Calculate the following:
A. $\Delta {G^ \circ }$
B.The equilibrium constant for the formation of $N{O_2}$ from $NO$ and ${O_2}$ at 298 K.
$NO(g) + \dfrac{1}{2}{O_2}(g) \rightleftharpoons N{O_2}(g)$
Where ${\Delta _f}{G^ \circ }(N{O_2})$ = 52.0 kJ/mol, ${\Delta _f}{G^ \circ }(NO)$ = 87.0 kJ/mol and ${\Delta _f}{G^ \circ }({O_2})$ = 0 kJ/mol.

Answer 1

Solution

There are certain things we have to keep in mind to solve his question which are as follows,
To calculate $\Delta {G^ \circ }$ we can use the following formula,
$\Delta {G^ \circ }$ (reaction) = $\Delta {G^ \circ }$ (products) - $\Delta {G^ \circ }$ (reactants)
and then, so as to calculate the equilibrium constant for the reaction ${K_c}$ we can use the following formula,
$\Delta {G^ \circ }$ = $- 2.303RT\log {K_c}$
Where, $\Delta {G^ \circ }$ is the free energy change of the reaction, R is the universal gas constant, T is the temperature at which reaction takes place and ${K_c}$ is the equilibrium constant for the reaction.
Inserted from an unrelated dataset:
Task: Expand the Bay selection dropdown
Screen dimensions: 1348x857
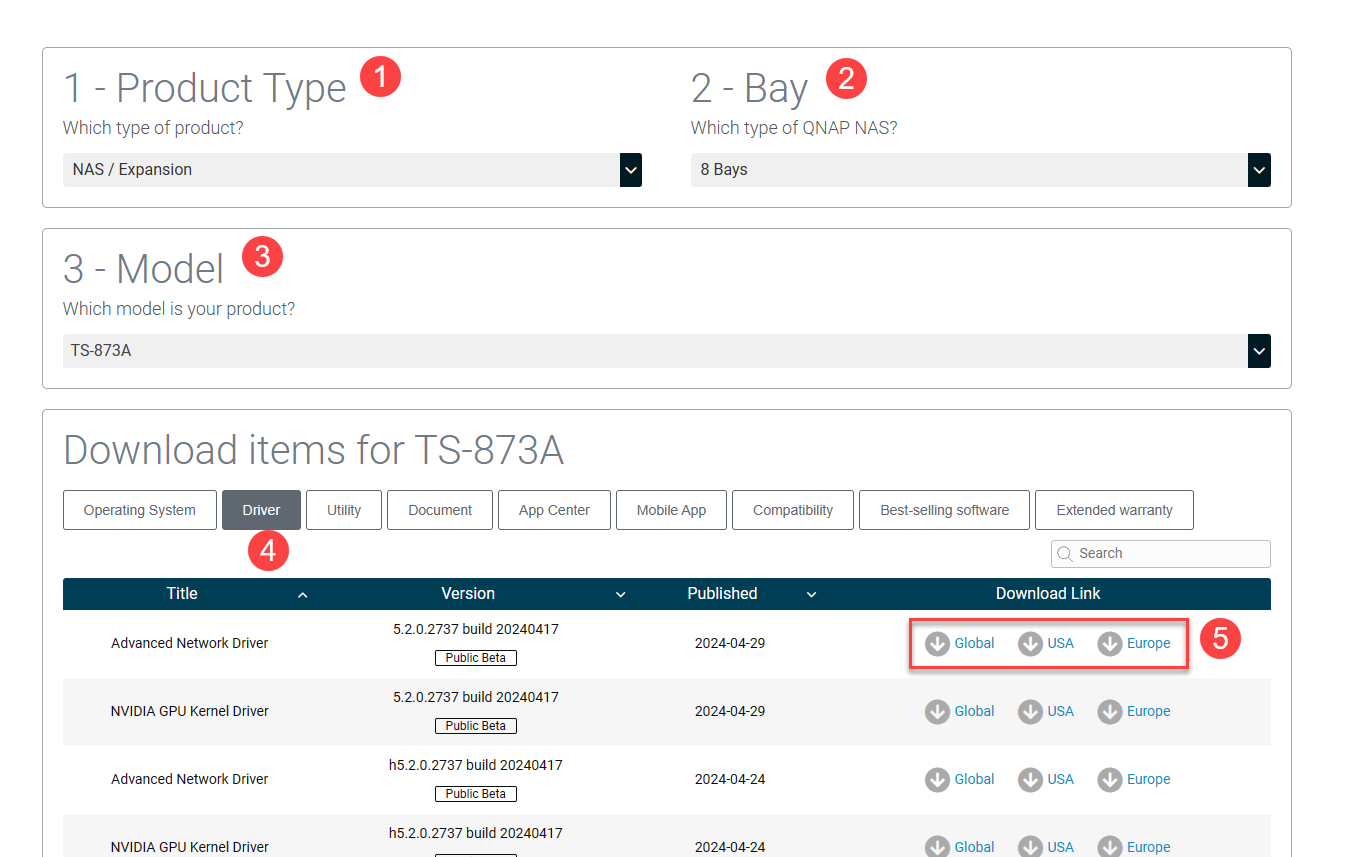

Complete step by step answer:
A. $NO(g) + \dfrac{1}{2}{O_2}(g) \rightleftharpoons N{O_2}(g)$
Applying the equation of change in Gibbs free energy at standard conditions and substituting the values, we have:
${\Delta _r}{G^ \circ } = \sum {{\Delta _f}{G^ \circ }_{products}} - \sum {{\Delta _f}{G^ \circ }_{reac\tan ts}}$
= ${\Delta _f}{G^ \circ }(N{O_2}) - ({\Delta _f}{G^ \circ }(NO) + \dfrac{1}{2}{\Delta _f}{G^ \circ }({O_2}))$
= 52.0 – (87.0 + $\dfrac{1}{2}$ (0)) = 52 – 87 = -35 kJ/mol
As the value of Gibbs free energy is negative, this implies that the given reaction is spontaneous.

B.In order to determine the value of equilibrium constant, we need to use the relation between the change in Gibbs free energy at standard conditions and the equilibrium constant.
$\Delta {G^ \circ }$ = $- 2.303RT\log {K_c}$
Substituting the values, we have:
$- 35000{\text{ }} = {\text{ }} - 2.303 \times 8.314 \times 298 \times \log {K_c}$
Now, solving to get equilibrium constant, we have:
$log$ ${K_c}$ = $\dfrac{{35000}}{{2.303 \times 8.314 \times 298}}$
$\log {K_c} = 6.314$
Taking antilog we get,
${K_c}$ = $1.361 \times {10^6}$
Hence, the correct answers for the given question are $\Delta {G^ \circ }$ = $- 35kJ/mol$ and ${K_c}$ = $1.361 \times {10^6}$ .

Note:
$\Delta {G^ \circ }$ can be defined as the change in free energy of a system as it goes from some initial state, such as all reactants, to some other, final state, such as all products. The value obtained for this thermodynamic variable tells us the maximum energy released which can be used or absorbed in going from the initial to the final state. For a reaction to proceed spontaneously the value of Gibbs free energy for that reaction should be negative.